There are a lot of pressures in the world today. But anything that makes a mother wonder if she's selfish has to be one of the utmost evils. The above quote comes from an essay titled "Giving Birth in the End Times." The essay's writer, Emily Holleman, was pregnant during the height of the coronavirus pandemic and living in California at a time of devastating wildfires.
In explaining some of what had led her to consider motherhood selfish, she writes: "From a global perspective, having a child in a developed nation is among the most environmentally unsound decisions you can make -- a baby born in the United States adds another 58.6 tons of carbon to the atmosphere per year. ... On the individual level, as fires rage and hurricanes form, as water grows scarce and fields lie fallow, it's hard not to wonder: What kind of future can we offer a child?"
Mercifully, though, this is not her final take. Hope is within her, clearly. She has an "And yet." Holleman shares: "On some level we still believe that a baby, our baby, will bring the world, our world, so much more than his carbon footprint."

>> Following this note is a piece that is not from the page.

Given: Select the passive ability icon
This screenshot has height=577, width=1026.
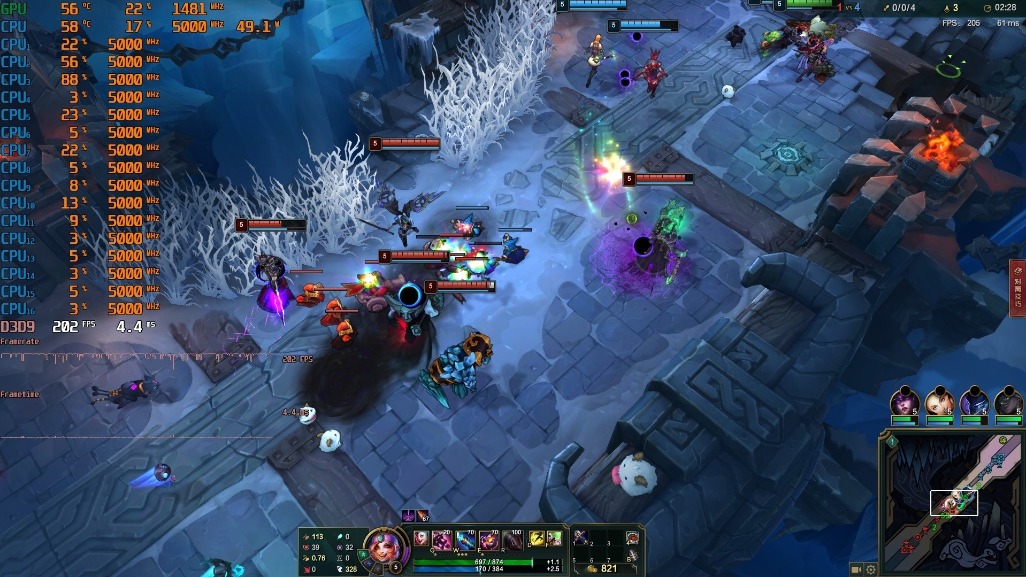Looking at the screenshot, I should [420, 537].
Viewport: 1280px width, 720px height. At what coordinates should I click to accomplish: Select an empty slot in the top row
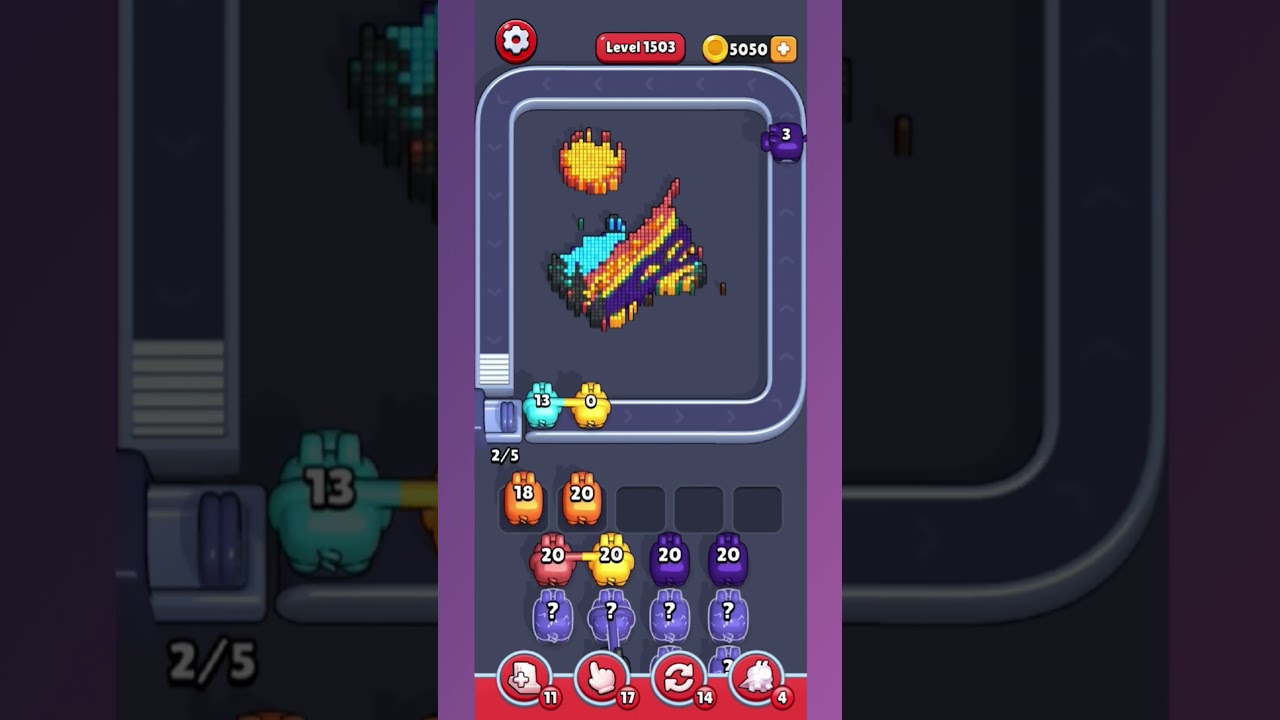tap(642, 508)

Holleman does a beautiful thing in giving voice to her inner turmoil. When I read her words about selfishness, my heart immediately went to mothers of unborn children who frequently think that it would be better to have an abortion than to "give up" a child to adoption. Adoption is not abandonment -- it is a remarkable sacrifice and a gift to an adoptive couple and to the child.

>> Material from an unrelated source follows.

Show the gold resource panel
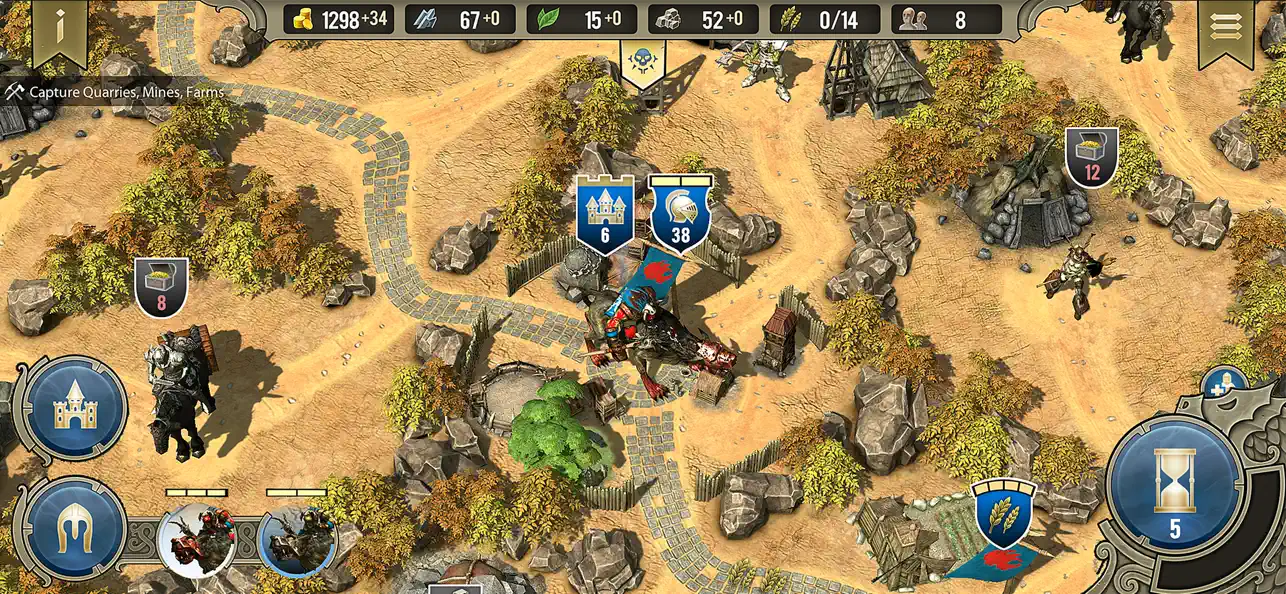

Holleman is transparent about her fears for the future, but also acknowledges that disengaging from all the madness of the world is not a "luxury" she has. "I have no choice but to believe that the future -- troubled as it will be ... is still worth living in and fighting for." She adds: "To believe not just in destruction, not just in accruing loss after loss after loss, but in counting blessings. Finding those small moments of joy."

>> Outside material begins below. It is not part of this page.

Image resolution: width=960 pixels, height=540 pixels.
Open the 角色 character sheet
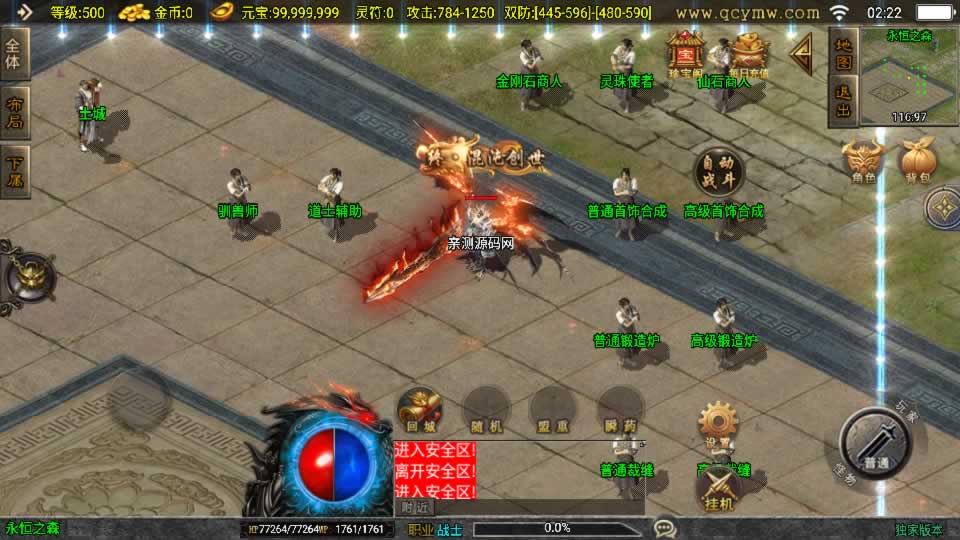863,162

Religion does not come up in Holleman's reflections, so I suspect it is not a big factor in her life. That absence and our own collective experience of COVID-19 highlights for me the necessity for people who do have hope in God to get out there and live their faith in the world. Christians, for instance, have zero reason to be fearful. We believe in the resurrection of the dead, to live with God eternally. Everything else pales in comparison to this.
Knowing the suffering Jesus endured for us, to annul the finality of death, puts all fear, suffering and injustice in perspective. But in a particular way, we need to make absolutely clear what a gift motherhood is and do everything in our power to make sure that both women and men know that. There is no more important job.
I'm praying that Holleman fully realizes that her motherhood is a beacon of light in the world. And her honesty, too, about how our culture can infect the motherly mind, can do a world of good. We just have to listen, and then help.